Holidays, Alcohol and Recovery Lessons from “The Grinch”
Kacy DeSilva, Corporate Director of Alumni Services
This holiday season, countless recovery blogs will focus on avoiding the dangers of celebrations that center around alcohol. These well-meaning pieces will point out that tinsel-laden parties revolving around spiked egg nog and champagne toasts can be traps of temptation for those struggling with alcoholism. While it may seem risky to suggest that any alcoholic could move through this season unharmed, this is nonetheless a reality for thousands who have recovered from addiction. Relief from fear of relapse is precisely what we earn when we resolutely extend the “goodwill toward men” which personifies this season.
For many in active addiction, life as Ebenezer Scrooge or the infamous Grinch is a waking reality. Interestingly enough, the recovery process is similar to the evolution of both of these classic holiday characters.
As I entered into recovery, I learned that my perspective was inherently skewed by the miserly actions I had taken during active addiction. The very lessons about giving that I had learned as a child in Dickens’ A Christmas Carol echoed in the spirit of service I was taught in recovery. The men and women who came before me showed me how to live without having to face the arduous battle of white-knuckle sobriety. They gave me a solution that hinged on a commitment to act with patience, tolerance, kindliness and love. Like thousands of recovered alcoholics before me, I have been shown a way of life that enables me to become the creature of giving I believe that I was designed to be.
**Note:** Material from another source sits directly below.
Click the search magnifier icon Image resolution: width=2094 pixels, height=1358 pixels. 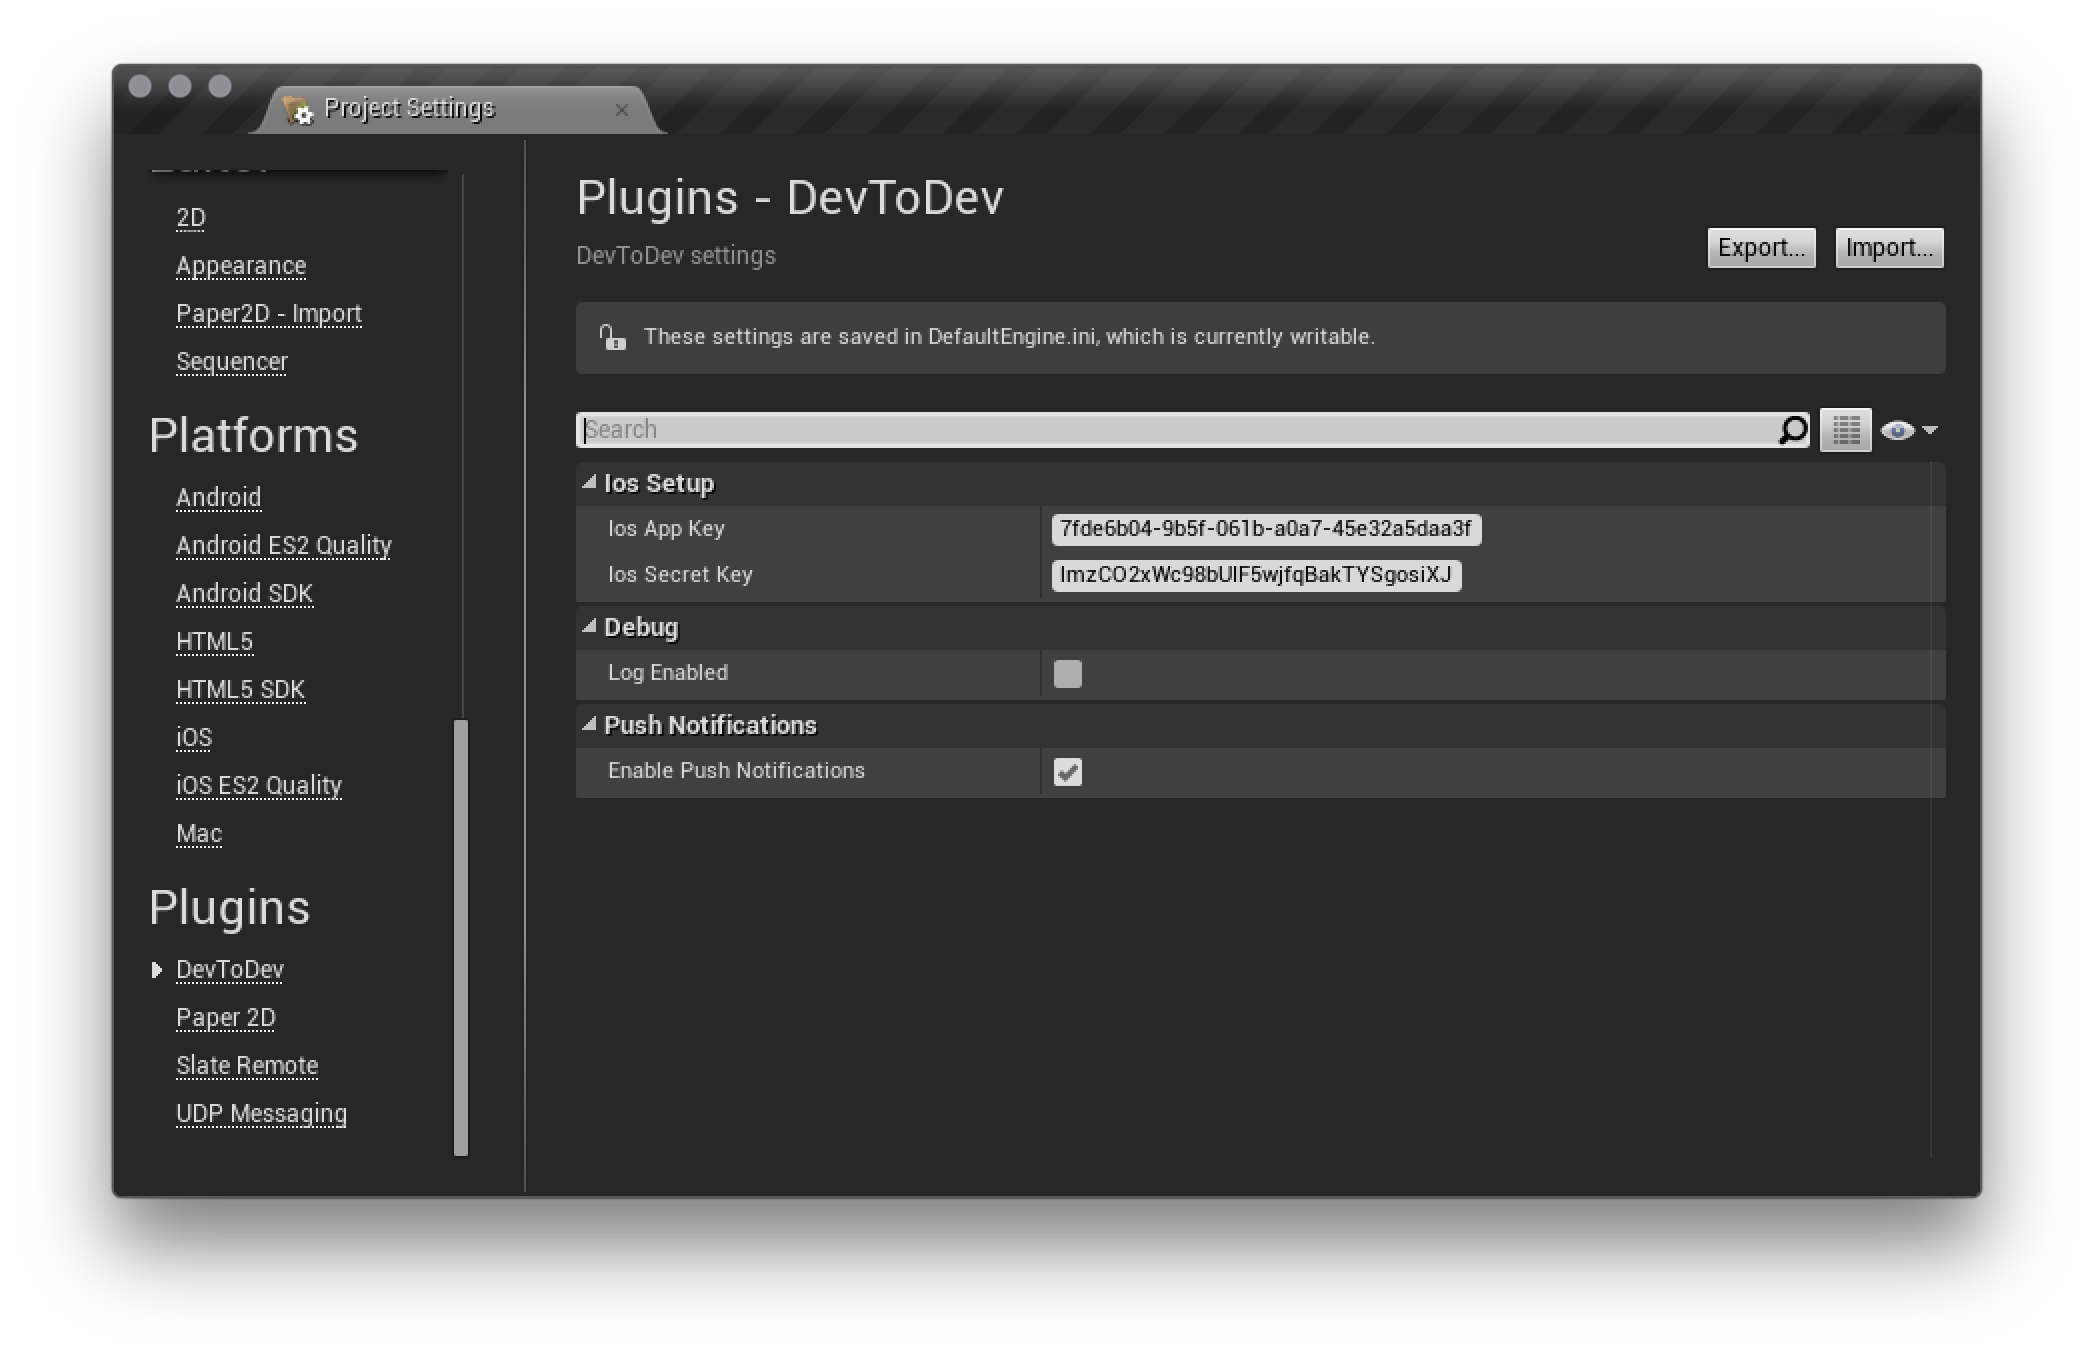pos(1792,430)
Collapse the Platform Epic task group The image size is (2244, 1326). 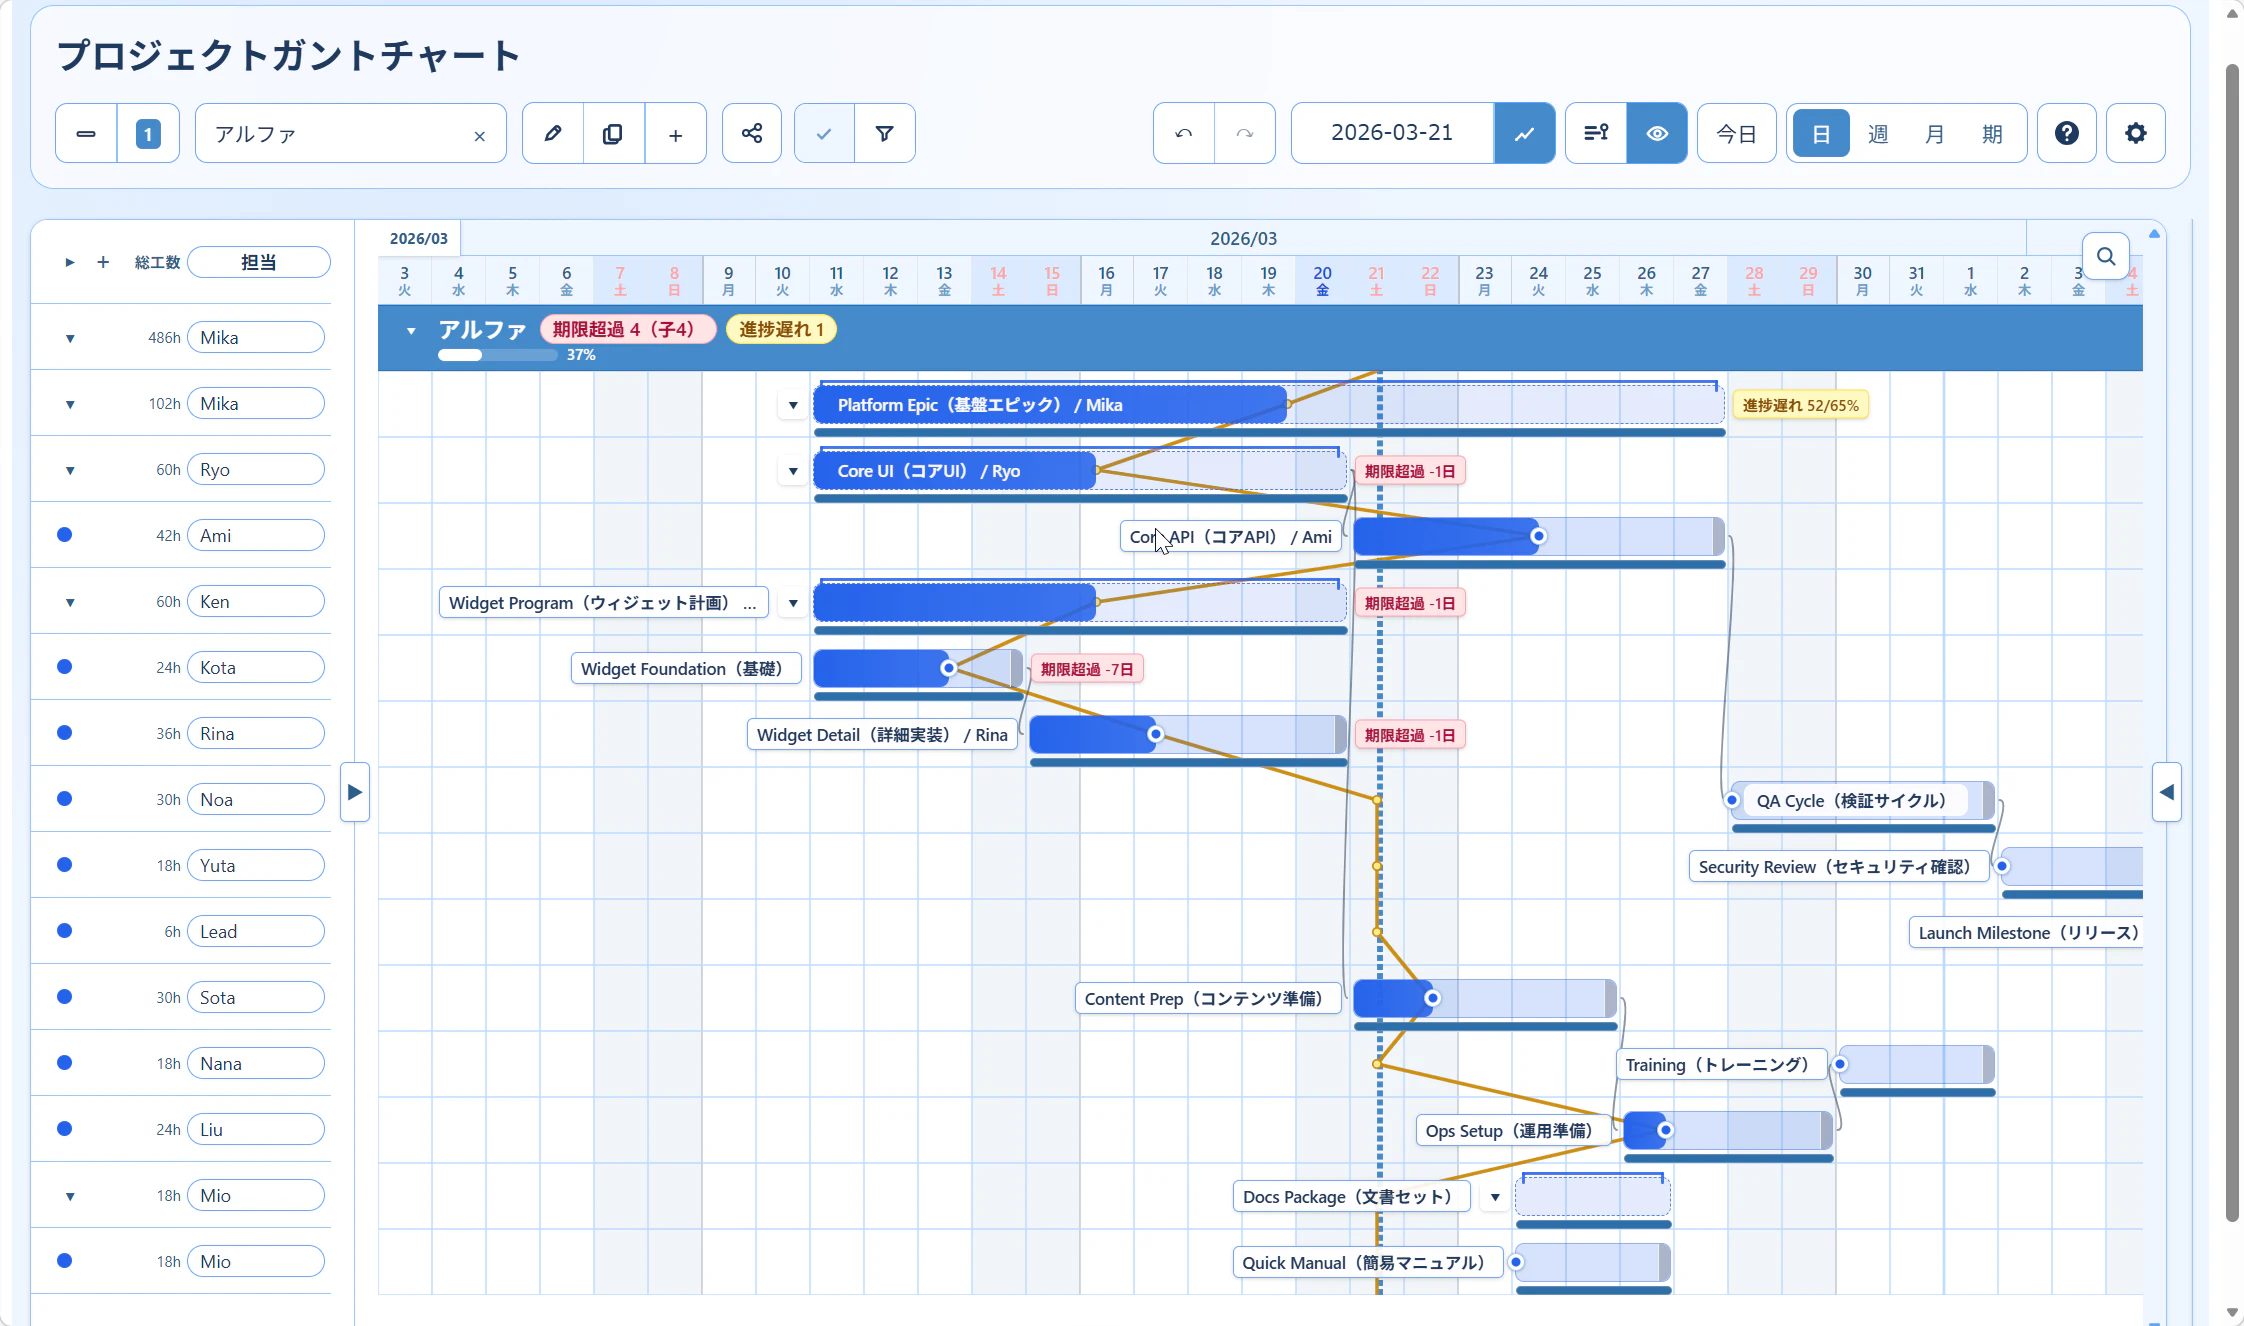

Like the Grinch whose heart grows when his attitude shifts, addicts who once felt empty and alone learn to enjoy the season by being bringers of joy rather than dysfunction.
Both the Grinch and Ebenezer Scrooge found happiness when they shifted their attitude and actions. Each of these timeless characters learned that they had been hopelessly flawed in their approach to the holidays – and to life. As addicts in recovery, we can begin to escape our own “humbug complexes” by learning to give freely of ourselves. In time, we can choose to discover the lessons available in every struggle, and this reality ushers in a sense of appreciation for all that we have been taught by those who helped us to recover. We repay that sense of appreciation by serving our fellow man with all of the strength at our disposal. We share our tables with loved ones and fellow addicts; we give of ourselves to those with less. Freedom from addiction is a direct result of humble acts of service.
For thousands of people in recovery, the holidays are no longer about avoiding alcohol. Each celebration becomes an opportunity to be the light in the lives of others.
Warmth can found even in the coldest winter if we are willing to light the candles of our fellows. Through the application of basic spiritual principles, we can do more than grin and bear parties filled with alcohol because we have been placed in a position to radiate with love from the inside out. This holiday season, the selfless good cheer that perpetuates our very freedom from addiction can affect all of those we come into contact with – from the people we pass on the street to the addict struggling to find his way through the darkness. Much like Scrooge and the Grinch, we learn to be a source of light by loving freely and fearlessly.
From all of us at Origins, Happy Holidays!